Well, this is a surprise. I held off reading this issue until after I saw the new film The Amazing Spider-Man because I didn’t want to spoil anything. And it turns out that this story takes place in and around the events in the film and isn’t an adaptation at all. Instead…
The Amazing Spider-Man: The Movie #1
Aug 2012 : SM Title
Peter Parker perches on a rooftop watching Captain George Stacy climb into a police car and take off, siren wailing. He follows as Spider-Man. As he does, he thinks back to the day he took a Science Club photo for the yearbook. His full attention is on Gwen Stacy but he does notice Flash Thompson having some sort of dispute with a fellow named Danny. After school, Danny tells Peter that “Flash is making me help him cheat on tests.” Danny doesn’t want to do it anymore but is afraid to say “no” to Flash. Later, Aunt May walks right into his room while he is crushing on a photo of Gwen on his desktop and Peter decides he needs to get a new lock for his room. He joins Uncle Ben in his basement workshop and tells him about Danny’s problem. Pete knows that if he helps Danny “not only will I be known as a rat but Flash will really come down on me. I’ll be in a real fix at school.” Ben tells him that “Life is like these watch and clock pieces I put together…everything is like a puzzle piece that has to fit together perfectly. And life is like that, too. You just have to find the way to make the pieces work together – there’s only one way – the right way. Any other way? It won’t work.” This seems like a cheap platitude to me but Peter is impressed. “Uncle Ben,” he says, “how do you always know the right thing to say?” He then makes a lock for his door that works with a remote. Uncle Ben is impressed by this. “I’ve been impressed by everything you’ve done since you were a baby,” Ben says (what sort of impressive things do babies do?), “I just want you to know I think you are a good boy – no, a good man – and while I know that things like this are tough at your age, I know you’ll find the right way to handle it.” Back in the present, Spidey’s left web-shooter malfunctions. His right shooter works but he is off-balance and only snags a traffic light. He crashes into a building and falls to the ground, dazed. Four thugs with old-time hockey goalie masks and crowbars see their opportunity. “Someone call the boss,” says one, “tell him we’ve got ourselves the mystery man.”

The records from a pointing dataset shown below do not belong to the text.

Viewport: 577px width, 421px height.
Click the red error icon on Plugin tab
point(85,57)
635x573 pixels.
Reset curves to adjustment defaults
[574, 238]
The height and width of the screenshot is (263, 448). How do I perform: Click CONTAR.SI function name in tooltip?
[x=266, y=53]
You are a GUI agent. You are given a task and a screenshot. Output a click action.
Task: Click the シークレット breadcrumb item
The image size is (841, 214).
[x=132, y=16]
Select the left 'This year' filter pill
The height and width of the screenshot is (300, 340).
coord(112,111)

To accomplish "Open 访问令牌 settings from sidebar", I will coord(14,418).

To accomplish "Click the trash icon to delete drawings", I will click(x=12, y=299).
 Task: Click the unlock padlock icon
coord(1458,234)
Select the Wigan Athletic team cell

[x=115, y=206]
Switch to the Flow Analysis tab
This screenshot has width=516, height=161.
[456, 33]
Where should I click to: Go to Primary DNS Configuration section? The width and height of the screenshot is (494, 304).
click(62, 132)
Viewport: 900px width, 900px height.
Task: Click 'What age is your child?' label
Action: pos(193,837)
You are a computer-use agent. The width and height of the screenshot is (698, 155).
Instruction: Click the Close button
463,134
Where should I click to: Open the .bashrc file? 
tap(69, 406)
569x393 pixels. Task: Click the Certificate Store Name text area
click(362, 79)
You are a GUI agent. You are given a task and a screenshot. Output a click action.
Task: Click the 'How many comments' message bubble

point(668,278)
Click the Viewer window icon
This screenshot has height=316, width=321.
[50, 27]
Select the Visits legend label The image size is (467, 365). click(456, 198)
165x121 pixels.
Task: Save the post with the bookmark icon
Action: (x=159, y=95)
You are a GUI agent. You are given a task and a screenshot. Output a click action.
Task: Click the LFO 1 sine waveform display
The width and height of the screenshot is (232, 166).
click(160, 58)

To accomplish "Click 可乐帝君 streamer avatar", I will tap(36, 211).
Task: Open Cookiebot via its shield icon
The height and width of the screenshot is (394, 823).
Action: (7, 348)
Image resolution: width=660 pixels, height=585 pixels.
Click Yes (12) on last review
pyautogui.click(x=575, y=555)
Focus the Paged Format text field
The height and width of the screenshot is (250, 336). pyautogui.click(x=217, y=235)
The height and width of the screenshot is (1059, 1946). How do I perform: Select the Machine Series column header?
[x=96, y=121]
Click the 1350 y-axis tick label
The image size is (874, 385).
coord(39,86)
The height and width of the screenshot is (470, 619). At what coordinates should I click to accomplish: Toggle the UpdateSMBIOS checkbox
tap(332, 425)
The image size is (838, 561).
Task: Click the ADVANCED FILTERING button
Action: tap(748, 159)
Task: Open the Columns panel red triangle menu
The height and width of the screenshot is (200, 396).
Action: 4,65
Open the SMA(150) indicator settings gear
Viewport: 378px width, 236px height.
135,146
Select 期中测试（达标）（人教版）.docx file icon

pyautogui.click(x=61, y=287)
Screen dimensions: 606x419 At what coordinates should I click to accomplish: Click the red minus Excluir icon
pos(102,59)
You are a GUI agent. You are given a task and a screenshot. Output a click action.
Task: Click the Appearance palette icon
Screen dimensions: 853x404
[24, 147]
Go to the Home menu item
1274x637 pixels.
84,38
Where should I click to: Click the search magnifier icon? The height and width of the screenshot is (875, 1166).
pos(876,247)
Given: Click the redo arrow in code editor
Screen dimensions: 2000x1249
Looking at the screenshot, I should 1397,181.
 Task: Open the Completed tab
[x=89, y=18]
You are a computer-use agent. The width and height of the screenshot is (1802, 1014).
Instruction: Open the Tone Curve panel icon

This is not a review of the film but I should say that I generally liked it. I thought Andrew Garfield was terrific as Peter and Emma Stone was great as Gwen (and I love that Gwen is in the movie). But did we really have to go back to the beginning and spend 45 excruciating minutes (or thereabouts) with the whole “bitten by a spider” thing and with Uncle Ben’s death? Yes, I know it was done differently but who cares? Over the years, I have read or seen hundreds of versions of the origin and Uncle Ben’s death and I’m not interested in seeing any more. Even non-comic fans know all of this by heart now. It didn’t matter to me how well it was done or how differently it was done. I’ve seen it! Get on with it!
So, I was pleasantly surprised to open this apparent movie adaptation and discover I didn’t have to read it once again. I like the movie versions of the characters, though, and I like the way Tom Cohen has layered onto that. I like that we learn that Gwen has read both Kerouac and Vonnegut and that Peter likes that. I like that we learn that Uncle Ben built bridges for a living and repairs old clocks and watches for fun. There’s not enough of this sort of thing in the movie, actually.
I also like the way Neil Edwards’ art initially establishes the character with the actor in the film and then subtly goes off in its own direction. The Peter on page one looks very much like Andrew Garfield. Later he looks more like, well, Peter. This is true of Uncle Ben looking like Martin Sheen on page twelve and, to a lesser extent, Aunt May looking like Sally Field on page eleven. Gwen never really looks like Emma Stone, though. Neil makes nice use of two-page horizontal panels to show Spidey in action, too.
So, something fresh when I was expecting canned, some nice character touches, and some imaginative art. I can give that three webs, I guess.